Question

If the 6th term of a Geometric Progression (GP) is 243 and the 1st term is 32, then what will be the 5th term of the GP?

• A. 162
• B. 81
• C. 108
• D. 72

Answer 1

The Correct Option is A

Step 1: Recall the formula for the \( n \)-th term of a GP.

The \( n \)-th term of a GP is given by:

\[ a_n = a \cdot r^{n-1}, \]

where \( a \) is the first term, \( r \) is the common ratio, and \( n \) is the term number.

Step 2: Use the information about the 6th term to find \( r \).

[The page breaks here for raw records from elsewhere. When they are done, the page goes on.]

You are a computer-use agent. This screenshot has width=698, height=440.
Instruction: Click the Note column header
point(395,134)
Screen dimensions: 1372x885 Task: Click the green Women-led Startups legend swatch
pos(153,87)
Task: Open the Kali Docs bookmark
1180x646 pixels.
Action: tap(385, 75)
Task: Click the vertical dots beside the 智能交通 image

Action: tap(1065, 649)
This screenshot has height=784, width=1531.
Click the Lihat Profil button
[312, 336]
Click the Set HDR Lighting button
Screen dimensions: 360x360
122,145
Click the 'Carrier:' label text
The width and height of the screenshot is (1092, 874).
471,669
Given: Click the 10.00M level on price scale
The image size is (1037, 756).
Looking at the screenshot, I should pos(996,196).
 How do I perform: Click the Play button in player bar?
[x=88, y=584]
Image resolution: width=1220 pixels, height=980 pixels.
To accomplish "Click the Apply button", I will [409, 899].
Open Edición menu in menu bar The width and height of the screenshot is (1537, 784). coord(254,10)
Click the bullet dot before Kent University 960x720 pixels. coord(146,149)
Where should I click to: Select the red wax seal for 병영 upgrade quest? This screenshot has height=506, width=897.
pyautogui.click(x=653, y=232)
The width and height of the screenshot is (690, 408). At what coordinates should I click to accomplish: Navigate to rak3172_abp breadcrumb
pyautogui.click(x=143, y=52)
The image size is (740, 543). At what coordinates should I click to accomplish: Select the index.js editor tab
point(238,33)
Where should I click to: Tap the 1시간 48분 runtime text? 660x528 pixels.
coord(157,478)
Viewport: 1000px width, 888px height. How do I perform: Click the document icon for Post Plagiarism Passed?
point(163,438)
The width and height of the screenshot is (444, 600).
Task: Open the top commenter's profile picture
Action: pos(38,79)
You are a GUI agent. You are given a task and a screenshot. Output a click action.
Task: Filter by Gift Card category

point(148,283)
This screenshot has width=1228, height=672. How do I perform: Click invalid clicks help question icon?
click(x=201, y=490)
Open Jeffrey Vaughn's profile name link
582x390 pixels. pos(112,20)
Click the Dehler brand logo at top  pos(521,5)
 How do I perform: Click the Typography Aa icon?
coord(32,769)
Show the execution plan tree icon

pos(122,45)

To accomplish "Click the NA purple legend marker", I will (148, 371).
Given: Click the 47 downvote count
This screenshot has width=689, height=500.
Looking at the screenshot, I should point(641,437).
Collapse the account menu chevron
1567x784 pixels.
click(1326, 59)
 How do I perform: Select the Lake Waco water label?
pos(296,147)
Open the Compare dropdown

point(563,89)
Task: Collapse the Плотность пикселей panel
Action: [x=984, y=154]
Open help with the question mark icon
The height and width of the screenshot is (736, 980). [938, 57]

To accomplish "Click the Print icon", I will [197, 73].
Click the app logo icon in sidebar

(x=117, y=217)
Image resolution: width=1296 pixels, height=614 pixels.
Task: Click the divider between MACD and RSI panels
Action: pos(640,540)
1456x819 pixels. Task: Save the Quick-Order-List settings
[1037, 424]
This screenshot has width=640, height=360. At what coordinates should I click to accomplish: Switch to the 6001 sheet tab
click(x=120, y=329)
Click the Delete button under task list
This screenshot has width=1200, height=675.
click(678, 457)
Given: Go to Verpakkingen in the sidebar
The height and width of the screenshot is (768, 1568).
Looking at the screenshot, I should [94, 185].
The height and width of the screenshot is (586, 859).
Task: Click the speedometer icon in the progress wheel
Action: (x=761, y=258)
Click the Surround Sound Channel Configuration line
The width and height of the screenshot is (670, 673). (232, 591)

The 6th term is given as \( a_6 = 243 \), and the first term is \( a = 32 \). Using the formula for the \( n \)-th term:

\[ a_6 = a \cdot r^{6-1} = a \cdot r^5. \]

Substitute \( a_6 = 243 \) and \( a = 32 \):

\[ 243 = 32 \cdot r^5. \]

Solve for \( r^5 \):

\[ r^5 = \frac{243}{32}. \]

Take the fifth root of both sides:

\[ r = \left( \frac{243}{32} \right)^{\frac{1}{5}}. \]

Note that \( 243 = 3^5 \) and \( 32 = 2^5 \), so:

\[ r = \frac{3}{2}. \]

Step 3: Find the 5th term (\( a_5 \)).

The formula for the \( n \)-th term is \( a_n = a \cdot r^{n-1} \). For the 5th term:

\[ a_5 = a \cdot r^{5-1} = a \cdot r^4. \]

Substitute \( a = 32 \) and \( r = \frac{3}{2} \):

\[ a_5 = 32 \cdot \left( \frac{3}{2} \right)^4. \]

Compute \( \left( \frac{3}{2} \right)^4 \):

\[ \left( \frac{3}{2} \right)^4 = \frac{3^4}{2^4} = \frac{81}{16}. \]

Thus:

\[ a_5 = 32 \cdot \frac{81}{16} = 2 \cdot 81 = 162. \]

Final Answer: The 5th term of the GP is \( \mathbf{162} \), which corresponds to option \( \mathbf{(1)} \).